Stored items
————

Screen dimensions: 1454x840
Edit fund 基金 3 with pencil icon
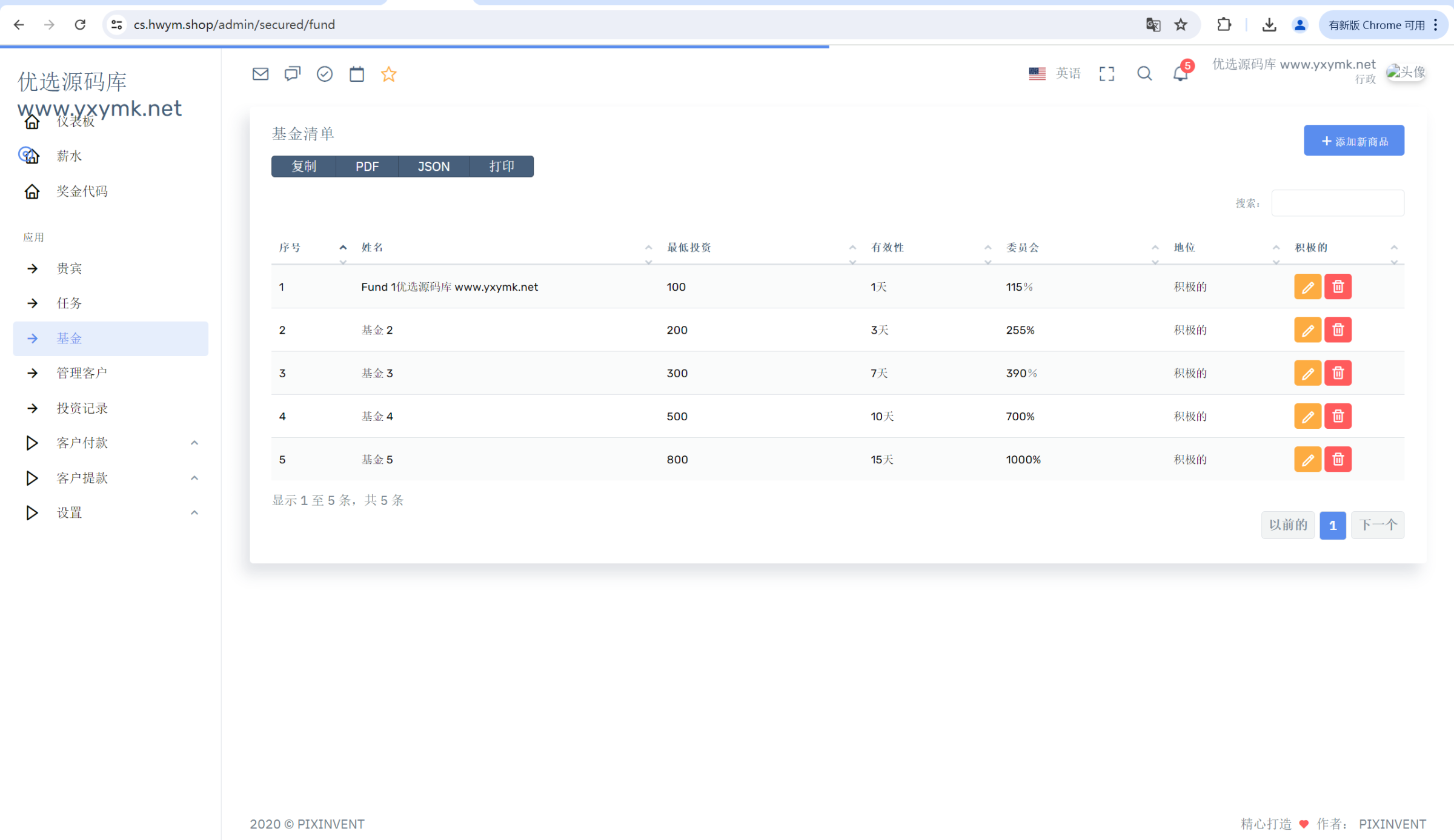coord(1307,373)
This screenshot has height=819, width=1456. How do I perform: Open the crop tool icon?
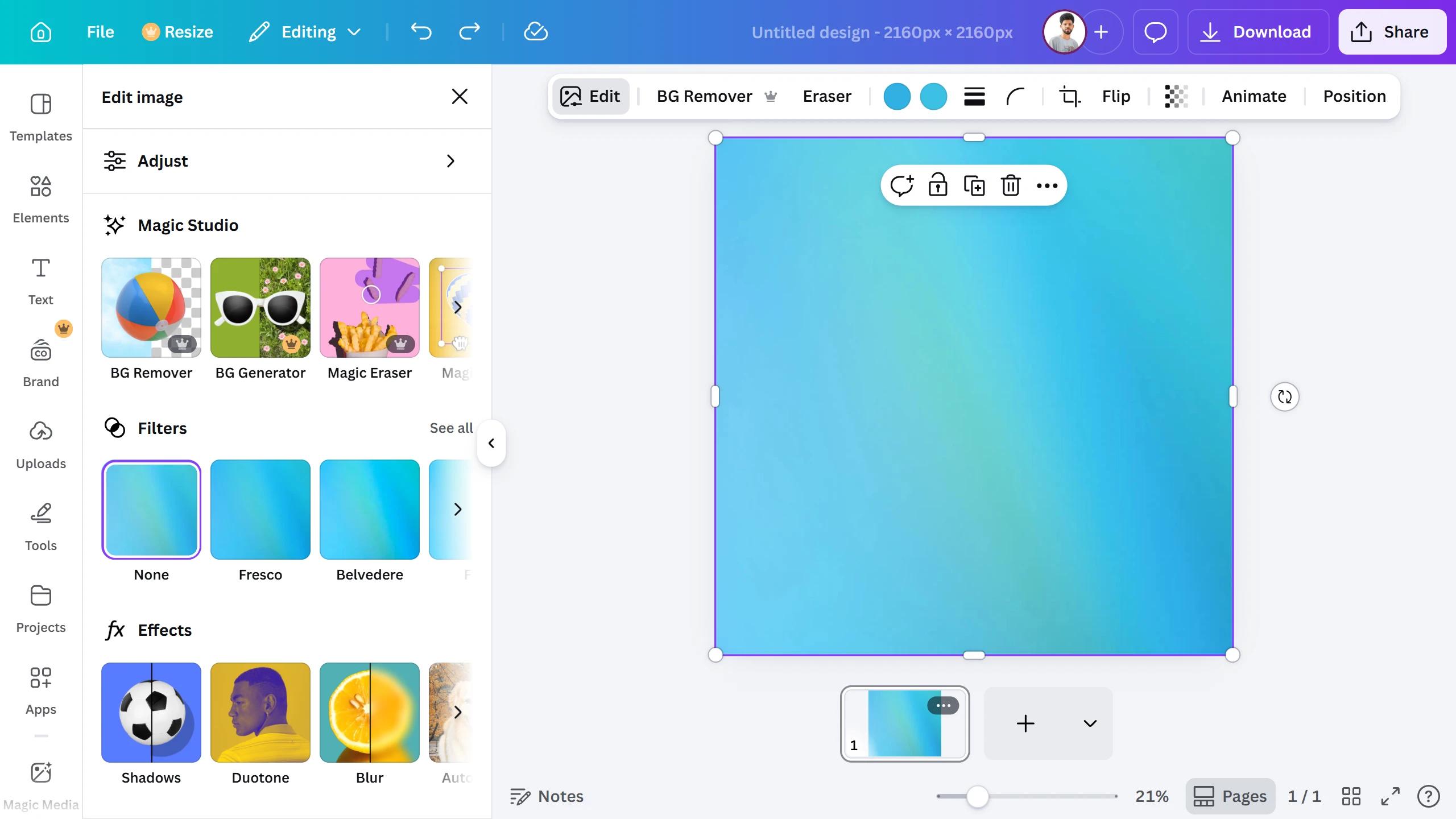[1069, 96]
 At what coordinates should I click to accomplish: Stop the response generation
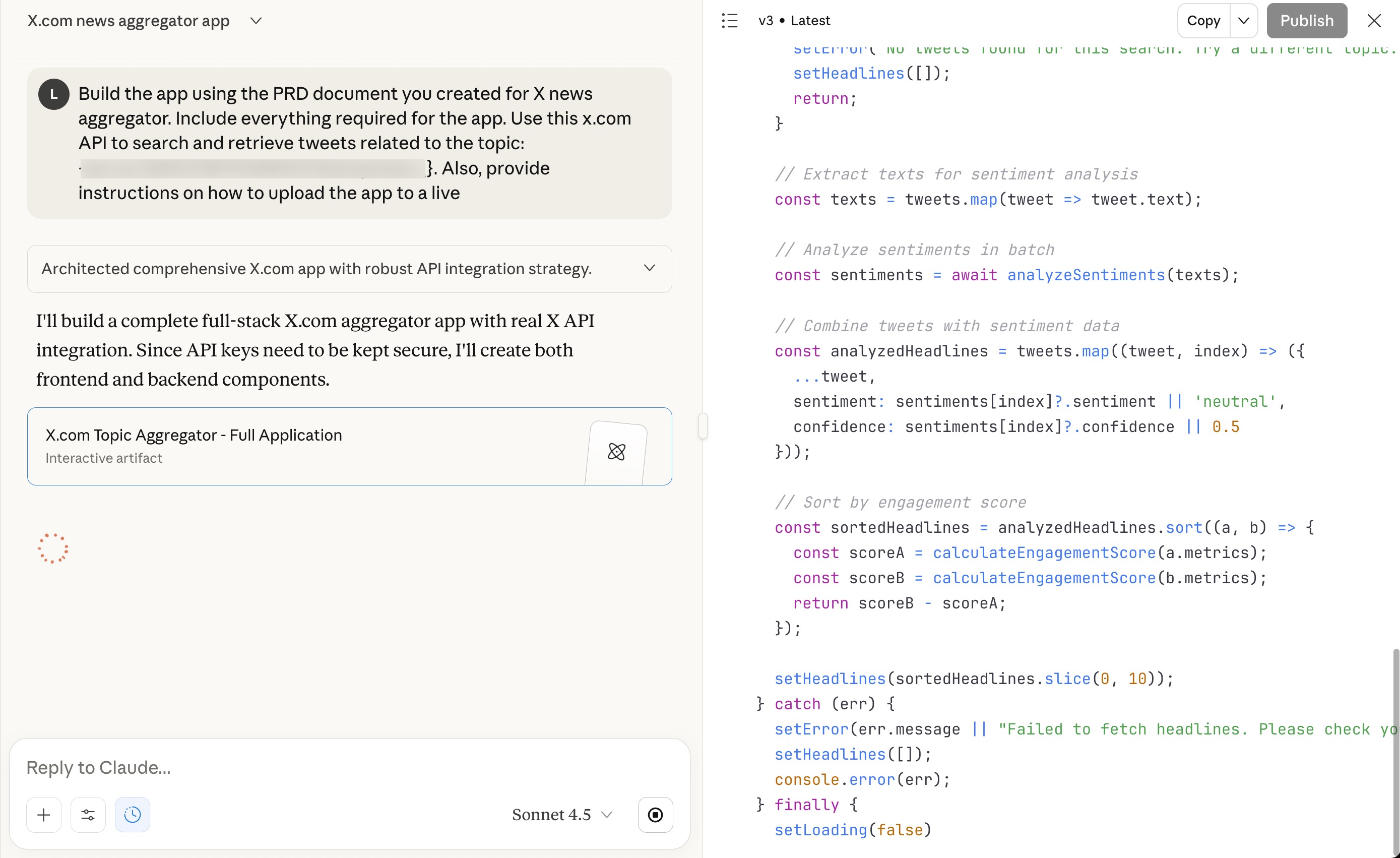655,815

————

■ DIRECTIONS
Please copy the lines exactly, beginning at the one containing "This screenshot has" and ending at the last line of the records above, both included, with the pictures left out.

■ RESPONSE TO THIS EXERCISE
This screenshot has height=819, width=1456. How do I perform: Open the crop tool icon?
[1069, 96]
 At what coordinates should I click to accomplish: Stop the response generation
655,815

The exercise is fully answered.